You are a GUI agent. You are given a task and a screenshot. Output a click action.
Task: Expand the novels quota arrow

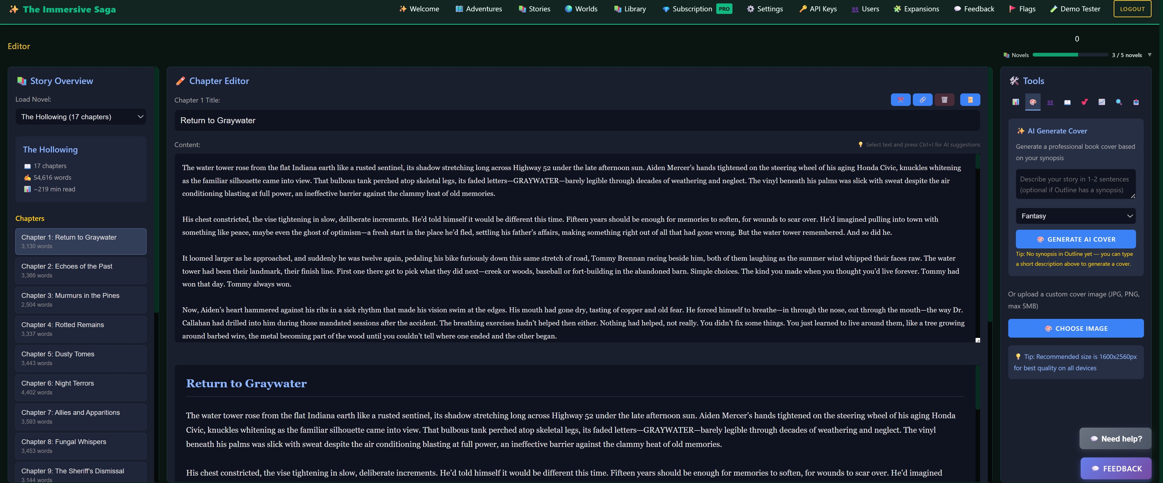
---
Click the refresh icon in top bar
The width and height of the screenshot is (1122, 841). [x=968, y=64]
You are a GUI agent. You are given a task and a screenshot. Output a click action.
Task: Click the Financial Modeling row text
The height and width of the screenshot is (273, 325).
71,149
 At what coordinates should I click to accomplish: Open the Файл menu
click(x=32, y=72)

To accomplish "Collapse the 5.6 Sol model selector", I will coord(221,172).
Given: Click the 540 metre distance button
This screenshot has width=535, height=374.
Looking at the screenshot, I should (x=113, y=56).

**The task**
From the material above, pull out each line containing the string "screenshot" and copy it in full, treating uppercase and lowercase as different.

**Solved exercise**
You are a GUI agent. You are given a task and a screenshot. Output a click action.
The width and height of the screenshot is (1122, 841). [x=968, y=64]
You are a GUI agent. You are given a task and a screenshot. Output a click action.
The height and width of the screenshot is (273, 325).
This screenshot has width=535, height=374.
Looking at the screenshot, I should (x=113, y=56).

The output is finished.